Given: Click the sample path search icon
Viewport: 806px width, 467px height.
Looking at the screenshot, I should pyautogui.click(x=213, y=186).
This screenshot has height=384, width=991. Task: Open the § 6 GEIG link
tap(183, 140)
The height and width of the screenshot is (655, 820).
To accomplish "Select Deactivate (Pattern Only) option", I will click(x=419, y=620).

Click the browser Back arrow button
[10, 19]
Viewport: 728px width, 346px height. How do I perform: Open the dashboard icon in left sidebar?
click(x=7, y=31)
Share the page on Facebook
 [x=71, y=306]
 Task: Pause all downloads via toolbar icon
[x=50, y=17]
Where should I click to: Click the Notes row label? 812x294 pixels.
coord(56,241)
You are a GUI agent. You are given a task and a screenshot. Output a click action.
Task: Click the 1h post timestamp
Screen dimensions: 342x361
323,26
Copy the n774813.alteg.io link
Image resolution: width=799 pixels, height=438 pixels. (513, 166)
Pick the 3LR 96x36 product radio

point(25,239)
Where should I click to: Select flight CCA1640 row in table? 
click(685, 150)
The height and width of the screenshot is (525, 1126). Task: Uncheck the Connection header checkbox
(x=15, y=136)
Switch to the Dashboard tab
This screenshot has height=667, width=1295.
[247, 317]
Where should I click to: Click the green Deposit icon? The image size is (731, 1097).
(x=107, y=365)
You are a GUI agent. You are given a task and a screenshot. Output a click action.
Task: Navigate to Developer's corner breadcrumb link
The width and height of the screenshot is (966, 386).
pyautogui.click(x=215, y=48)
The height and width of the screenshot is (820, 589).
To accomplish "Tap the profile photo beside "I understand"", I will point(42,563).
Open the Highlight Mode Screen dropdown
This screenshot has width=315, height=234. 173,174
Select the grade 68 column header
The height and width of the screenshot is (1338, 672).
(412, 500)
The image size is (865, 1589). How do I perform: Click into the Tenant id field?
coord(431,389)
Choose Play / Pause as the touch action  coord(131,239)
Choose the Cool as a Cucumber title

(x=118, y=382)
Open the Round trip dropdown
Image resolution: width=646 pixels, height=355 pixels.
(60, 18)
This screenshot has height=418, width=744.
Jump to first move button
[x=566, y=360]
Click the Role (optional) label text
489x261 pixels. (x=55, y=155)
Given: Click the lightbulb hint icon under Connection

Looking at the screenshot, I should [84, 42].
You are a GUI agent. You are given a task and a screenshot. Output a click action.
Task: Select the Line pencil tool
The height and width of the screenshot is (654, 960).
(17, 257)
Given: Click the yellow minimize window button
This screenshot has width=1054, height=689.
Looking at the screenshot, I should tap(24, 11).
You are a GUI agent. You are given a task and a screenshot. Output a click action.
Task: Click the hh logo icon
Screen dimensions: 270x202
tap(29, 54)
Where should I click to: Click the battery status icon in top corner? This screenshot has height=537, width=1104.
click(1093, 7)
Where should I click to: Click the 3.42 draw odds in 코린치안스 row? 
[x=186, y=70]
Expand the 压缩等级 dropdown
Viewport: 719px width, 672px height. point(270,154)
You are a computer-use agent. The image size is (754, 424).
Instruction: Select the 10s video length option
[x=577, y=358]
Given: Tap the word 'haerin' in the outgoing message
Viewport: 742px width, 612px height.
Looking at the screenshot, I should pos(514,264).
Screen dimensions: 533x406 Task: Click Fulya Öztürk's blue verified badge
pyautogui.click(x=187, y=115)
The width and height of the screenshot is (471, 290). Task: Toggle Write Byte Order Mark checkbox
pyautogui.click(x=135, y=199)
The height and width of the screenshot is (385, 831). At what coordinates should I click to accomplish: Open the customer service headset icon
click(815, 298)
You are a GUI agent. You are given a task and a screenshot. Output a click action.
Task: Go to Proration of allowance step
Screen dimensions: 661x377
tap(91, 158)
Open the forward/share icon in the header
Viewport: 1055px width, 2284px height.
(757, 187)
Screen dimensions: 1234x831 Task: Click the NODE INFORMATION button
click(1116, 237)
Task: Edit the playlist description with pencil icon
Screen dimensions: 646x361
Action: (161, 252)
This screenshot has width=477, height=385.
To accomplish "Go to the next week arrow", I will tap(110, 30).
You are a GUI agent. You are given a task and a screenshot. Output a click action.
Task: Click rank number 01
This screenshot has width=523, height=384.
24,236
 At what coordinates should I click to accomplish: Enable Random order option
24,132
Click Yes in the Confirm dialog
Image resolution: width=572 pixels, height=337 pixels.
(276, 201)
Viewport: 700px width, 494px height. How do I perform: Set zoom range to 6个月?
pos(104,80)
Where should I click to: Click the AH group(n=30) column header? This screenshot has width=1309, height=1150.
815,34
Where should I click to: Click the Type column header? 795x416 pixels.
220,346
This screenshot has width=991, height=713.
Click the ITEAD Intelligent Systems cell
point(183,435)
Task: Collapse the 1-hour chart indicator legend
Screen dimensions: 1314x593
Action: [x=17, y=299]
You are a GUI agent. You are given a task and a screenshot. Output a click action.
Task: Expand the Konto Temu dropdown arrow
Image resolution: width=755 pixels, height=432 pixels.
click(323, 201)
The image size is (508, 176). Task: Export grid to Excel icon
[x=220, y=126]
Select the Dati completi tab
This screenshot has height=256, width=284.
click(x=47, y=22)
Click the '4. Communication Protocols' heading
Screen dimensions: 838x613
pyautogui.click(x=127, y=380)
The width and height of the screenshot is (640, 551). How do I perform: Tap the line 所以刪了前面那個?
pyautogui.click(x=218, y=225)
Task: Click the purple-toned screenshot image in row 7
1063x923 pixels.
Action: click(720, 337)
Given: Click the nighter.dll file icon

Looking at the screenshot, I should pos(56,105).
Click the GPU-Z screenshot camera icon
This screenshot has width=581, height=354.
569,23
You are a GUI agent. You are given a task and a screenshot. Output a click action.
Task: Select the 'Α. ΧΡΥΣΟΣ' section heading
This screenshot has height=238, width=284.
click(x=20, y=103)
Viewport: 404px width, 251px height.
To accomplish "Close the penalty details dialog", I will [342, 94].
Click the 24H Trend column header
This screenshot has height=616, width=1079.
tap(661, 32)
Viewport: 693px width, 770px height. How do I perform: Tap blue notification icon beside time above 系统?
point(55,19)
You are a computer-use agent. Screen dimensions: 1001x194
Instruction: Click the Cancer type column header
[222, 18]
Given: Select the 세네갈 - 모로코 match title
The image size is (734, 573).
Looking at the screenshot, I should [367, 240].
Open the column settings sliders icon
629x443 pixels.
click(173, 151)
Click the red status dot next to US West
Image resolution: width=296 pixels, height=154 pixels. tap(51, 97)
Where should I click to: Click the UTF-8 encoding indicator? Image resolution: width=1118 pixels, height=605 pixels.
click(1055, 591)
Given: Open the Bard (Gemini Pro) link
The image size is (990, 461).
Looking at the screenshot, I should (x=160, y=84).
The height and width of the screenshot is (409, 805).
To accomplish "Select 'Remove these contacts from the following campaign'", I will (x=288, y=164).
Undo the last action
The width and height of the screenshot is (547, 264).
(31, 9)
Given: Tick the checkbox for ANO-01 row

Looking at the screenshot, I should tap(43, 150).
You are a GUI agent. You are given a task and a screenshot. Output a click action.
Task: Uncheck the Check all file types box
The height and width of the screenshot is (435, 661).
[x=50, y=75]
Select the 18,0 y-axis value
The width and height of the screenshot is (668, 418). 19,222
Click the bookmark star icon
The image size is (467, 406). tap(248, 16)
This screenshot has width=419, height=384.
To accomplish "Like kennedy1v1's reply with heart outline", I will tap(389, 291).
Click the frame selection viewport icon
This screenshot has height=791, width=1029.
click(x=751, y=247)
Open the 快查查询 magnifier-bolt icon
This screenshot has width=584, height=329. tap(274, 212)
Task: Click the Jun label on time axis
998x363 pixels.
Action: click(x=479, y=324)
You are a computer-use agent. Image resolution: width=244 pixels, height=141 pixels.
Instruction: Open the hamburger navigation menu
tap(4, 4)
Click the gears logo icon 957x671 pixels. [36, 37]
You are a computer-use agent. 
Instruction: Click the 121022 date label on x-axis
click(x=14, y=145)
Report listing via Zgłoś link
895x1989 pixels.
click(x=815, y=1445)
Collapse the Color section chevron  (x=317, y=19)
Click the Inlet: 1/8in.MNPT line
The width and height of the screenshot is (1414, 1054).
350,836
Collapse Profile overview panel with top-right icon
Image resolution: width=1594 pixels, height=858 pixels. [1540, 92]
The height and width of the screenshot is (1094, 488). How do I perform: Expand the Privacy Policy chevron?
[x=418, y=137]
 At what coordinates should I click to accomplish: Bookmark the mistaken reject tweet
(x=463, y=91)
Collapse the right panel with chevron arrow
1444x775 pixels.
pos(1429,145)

(TASK DIRECTIONS) Reading the records above, count the lines that include "computer" and say only how many.

(ANSWER TO THE EXERCISE) 4